* Records to process *
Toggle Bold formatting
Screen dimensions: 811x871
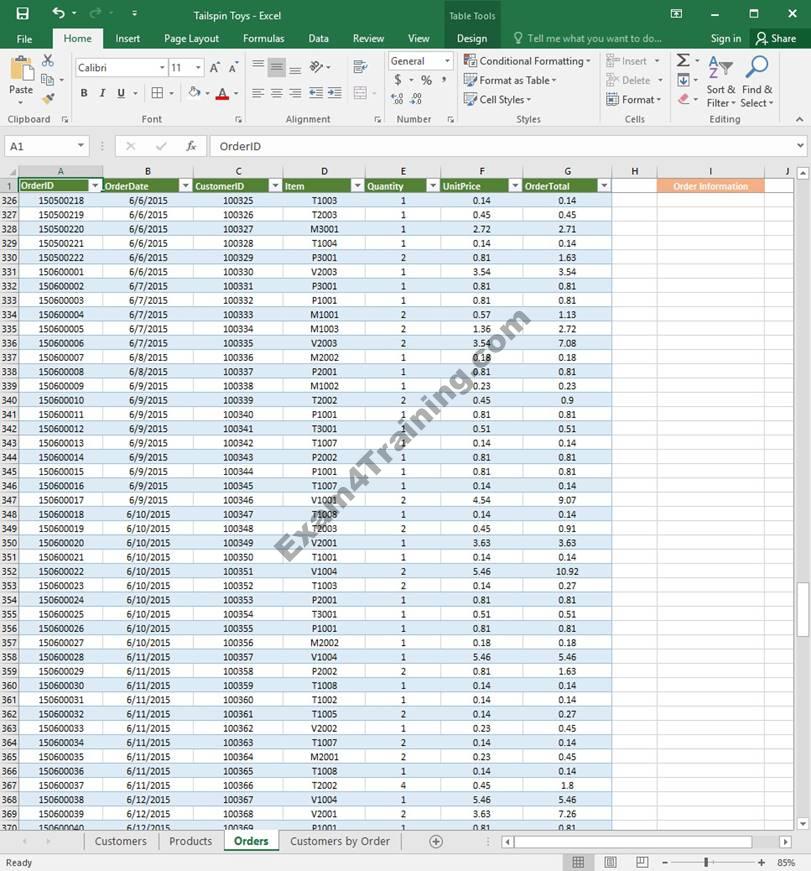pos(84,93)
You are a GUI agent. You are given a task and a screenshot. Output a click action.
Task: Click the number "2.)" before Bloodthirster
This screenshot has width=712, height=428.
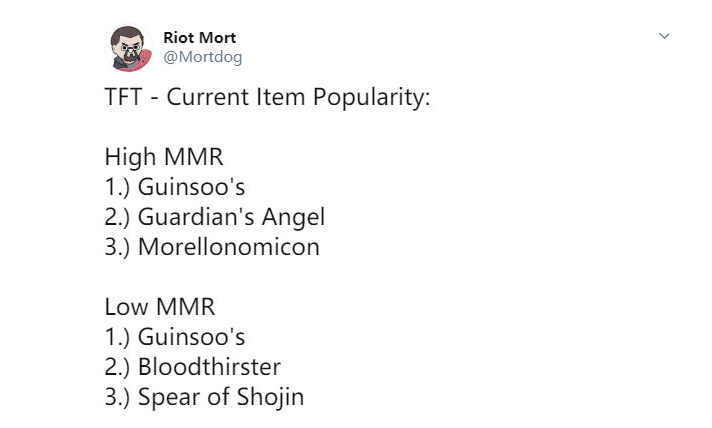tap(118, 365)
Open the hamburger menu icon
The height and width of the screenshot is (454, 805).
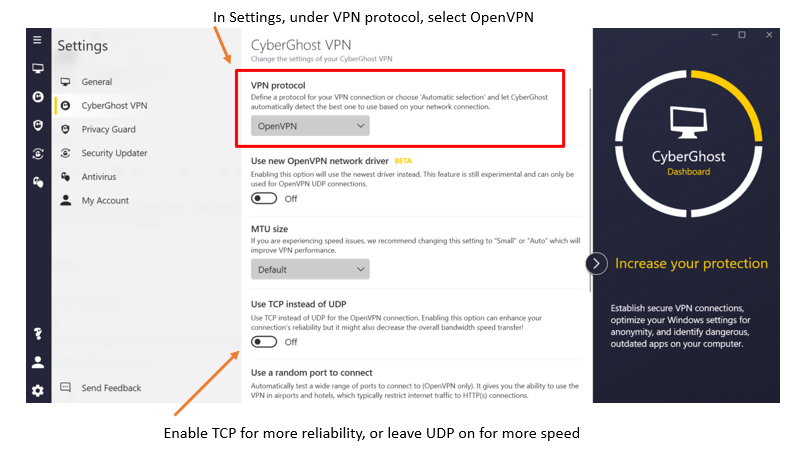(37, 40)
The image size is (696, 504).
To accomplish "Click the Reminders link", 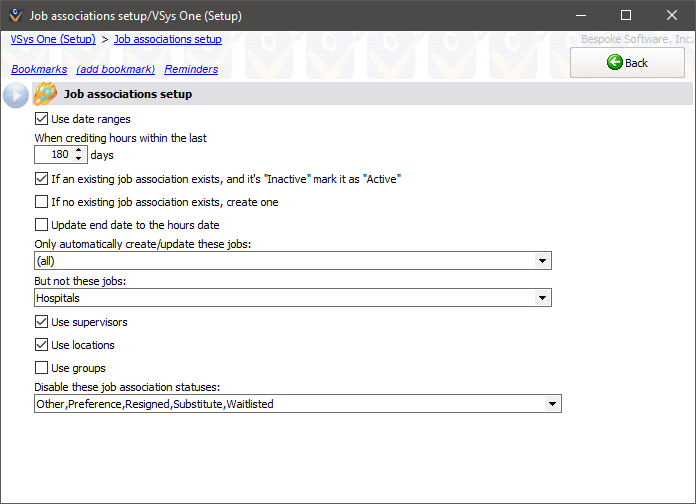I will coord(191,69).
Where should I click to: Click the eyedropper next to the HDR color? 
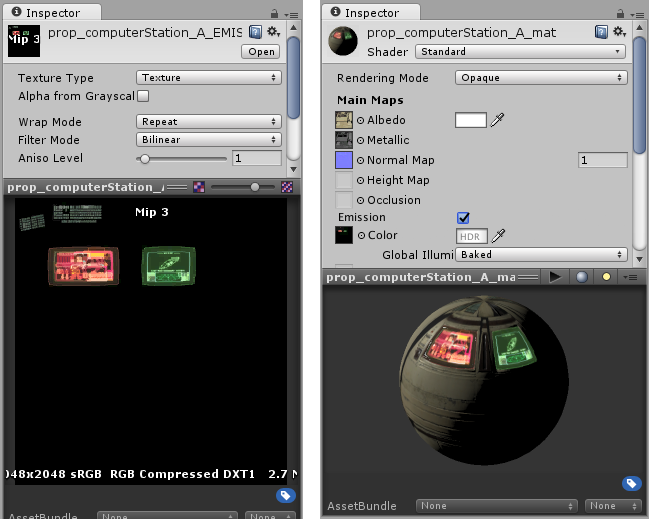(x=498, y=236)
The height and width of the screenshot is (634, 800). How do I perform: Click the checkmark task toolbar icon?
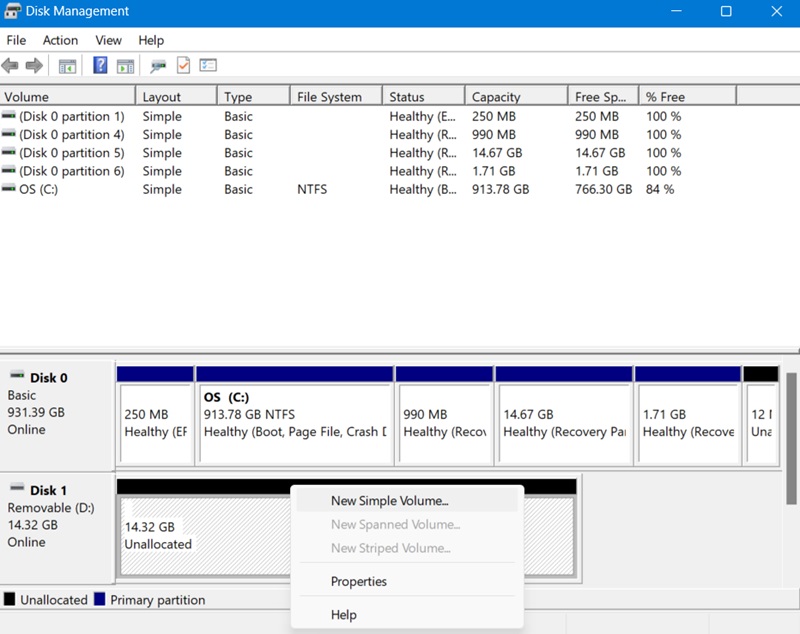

* Task directions *
Write out each line above that contains the word "icon".

* Exercise result *
Open the hamburger menu icon
The height and width of the screenshot is (634, 800). How do I perform: Click the checkmark task toolbar icon?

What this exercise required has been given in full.